Analyse lamb losses now

Sheep producers should be looking at farm records and analysing the lambing losses that occurred within their flocks this season, according to advice from EBLEX.

Data from a lambing project carried out in Wales, which took place before flocks were affected by Schmallenberg, suggested losses within flocks ranged from 10-25% between scanning ewes and the sale of their lambs. Generally, most losses occur during pregnancy or in the first week of life.

Comparing scanning, lambing and rearing percentages between years, and with national benchmarks, will highlight where problems occur and indicate where action is needed, says EBLEX BRP project co-ordinator, Katie Brian.

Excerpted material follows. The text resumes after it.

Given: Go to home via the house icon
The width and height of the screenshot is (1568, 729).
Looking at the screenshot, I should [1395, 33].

“Farmers are often surprised to find out how many lambs they do lose. This is partly because almost a third of lamb losses are ‘invisible’, as they occur between scanning and lambing,” she says.

Infectious abortions continue to account for a significant percentage of losses on lowland farms, with three types responsible for 86% of all sheep abortions. Enzootic abortion (EAE) is responsible for 52% of abortions and is thought to cost the industry £23.8m a year.

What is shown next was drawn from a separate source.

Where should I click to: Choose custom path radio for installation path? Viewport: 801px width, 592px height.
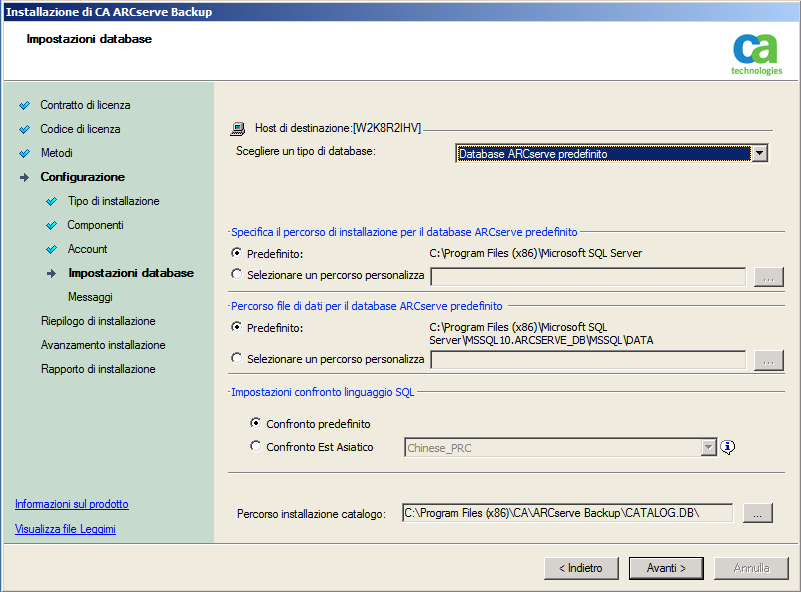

Toxoplasmosis is responsible for 25% of infectious abortions and campylobacter 9%. Producers should aim to reduce abortions to less than 2%, and the barren rate to less than 5%. It’s important to establish a health plan with your vet, which may include a vaccination programme.

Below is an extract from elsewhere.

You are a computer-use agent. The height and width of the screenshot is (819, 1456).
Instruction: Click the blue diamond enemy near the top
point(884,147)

Ms Brian says if you suspect ewes have aborted this year, but did not submit the aborted lamb and placenta for analysis, speak to your vet to get a group of ewes blood tested (the cost of these tests is often subsidised).

“If you have positive results for enzootic abortion or toxoplasmosis, the ewes can be vaccinated to prevent losses occurring next year. Vaccinations need to be done at least four weeks before mating in order to be effective.

Remember also that some losses would never have been seen as lambs, especially if you do not scan, as they could have been reabsorbed in early or mid-pregnancy,” she adds.

The Schmallenberg virus will also have contributed to lamb losses in many flocks this season. Ms Brian suggests farmers speak to their vet about the risk of Schmallenberg and whether they should vaccinate.